DATA:
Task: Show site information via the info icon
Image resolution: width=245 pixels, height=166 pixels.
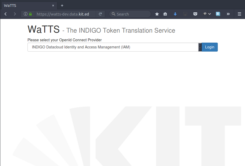Action: 25,14
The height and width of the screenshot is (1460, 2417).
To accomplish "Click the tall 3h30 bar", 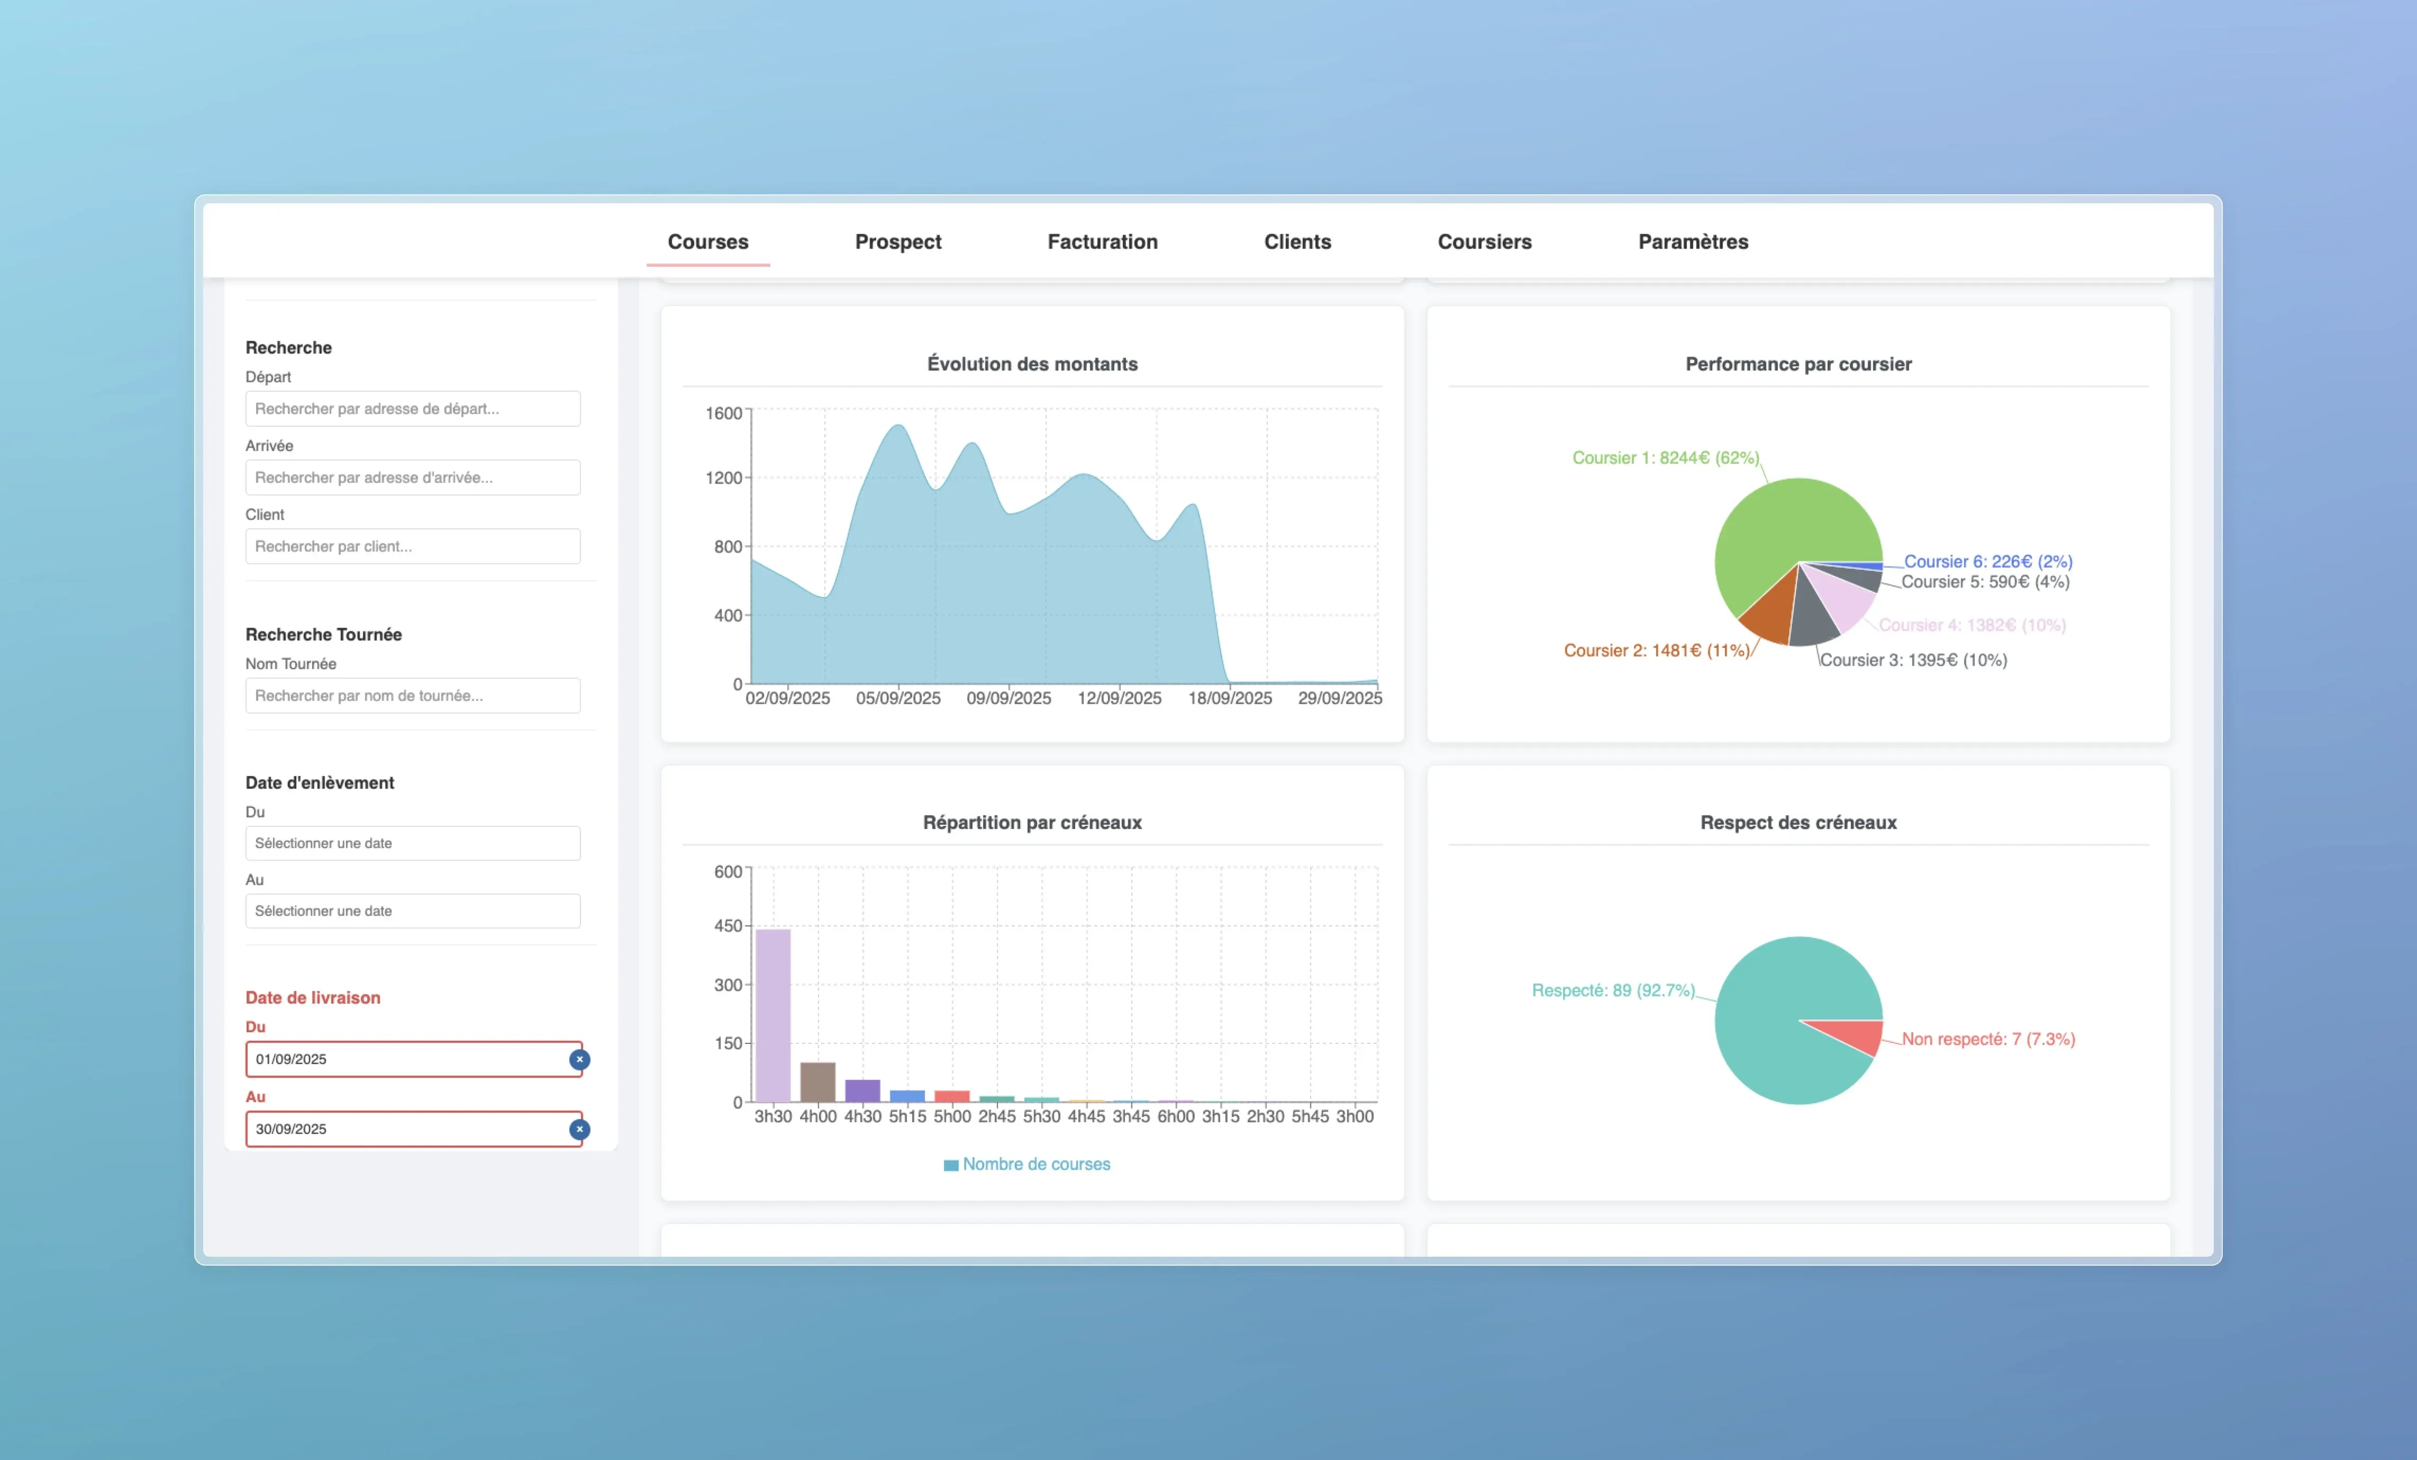I will pos(773,1016).
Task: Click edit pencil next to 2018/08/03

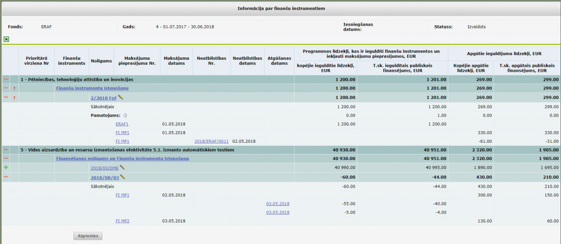Action: point(122,177)
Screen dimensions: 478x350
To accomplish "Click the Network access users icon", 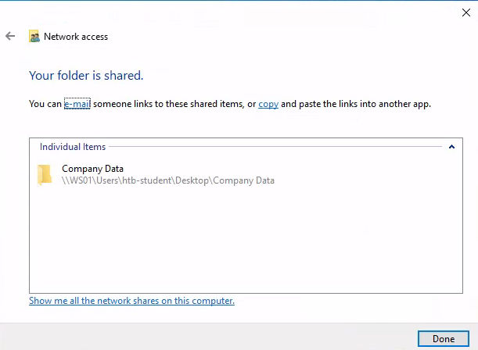I will pos(34,37).
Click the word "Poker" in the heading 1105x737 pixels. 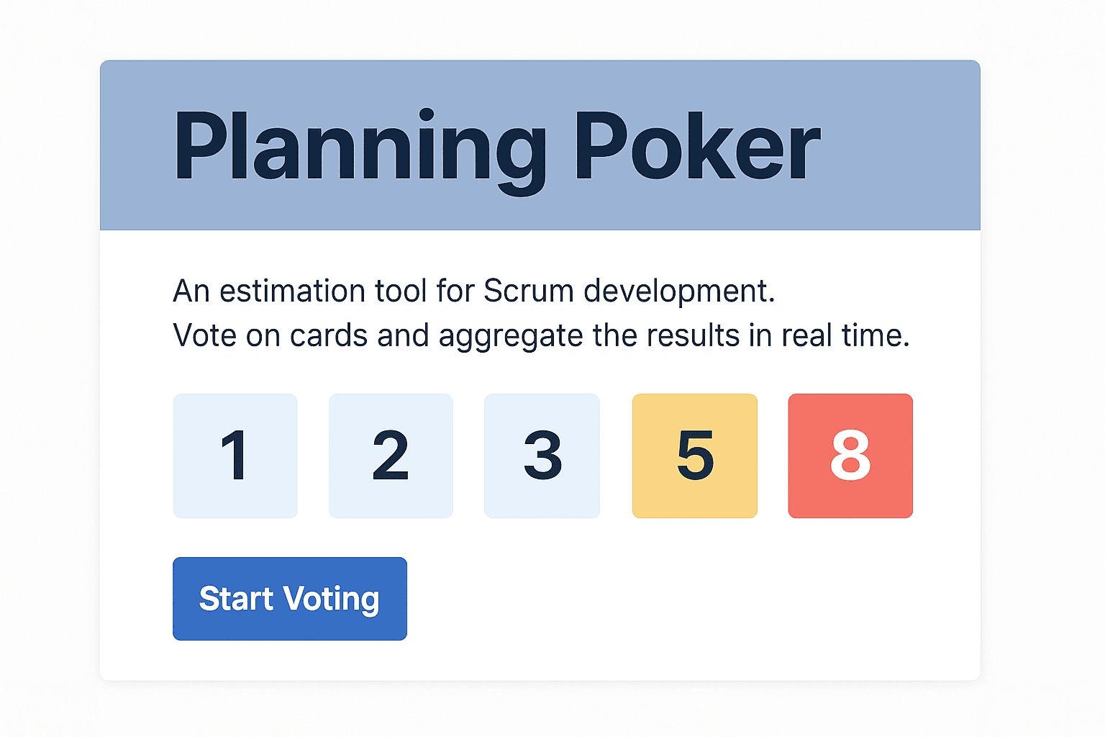[x=696, y=148]
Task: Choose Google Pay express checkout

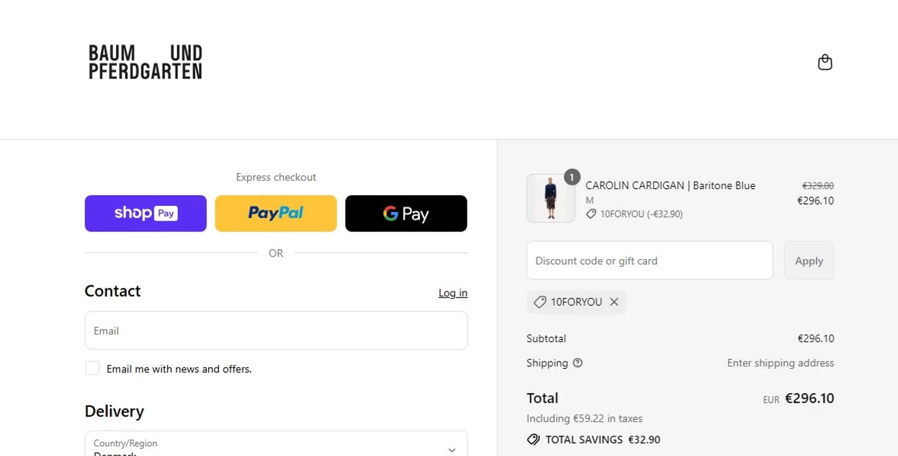Action: click(406, 213)
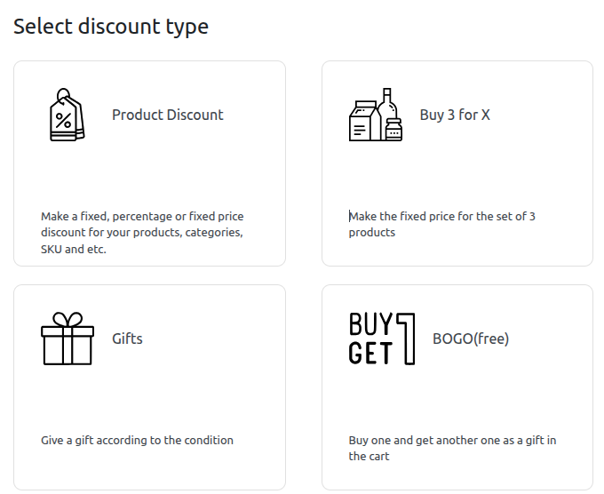604x494 pixels.
Task: Click the fixed, percentage or fixed price description
Action: [142, 233]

WORK TO DO: Count how many lines in the records above contain the string "height", matching case exactly. Give only the number.

TASK ANSWER: 2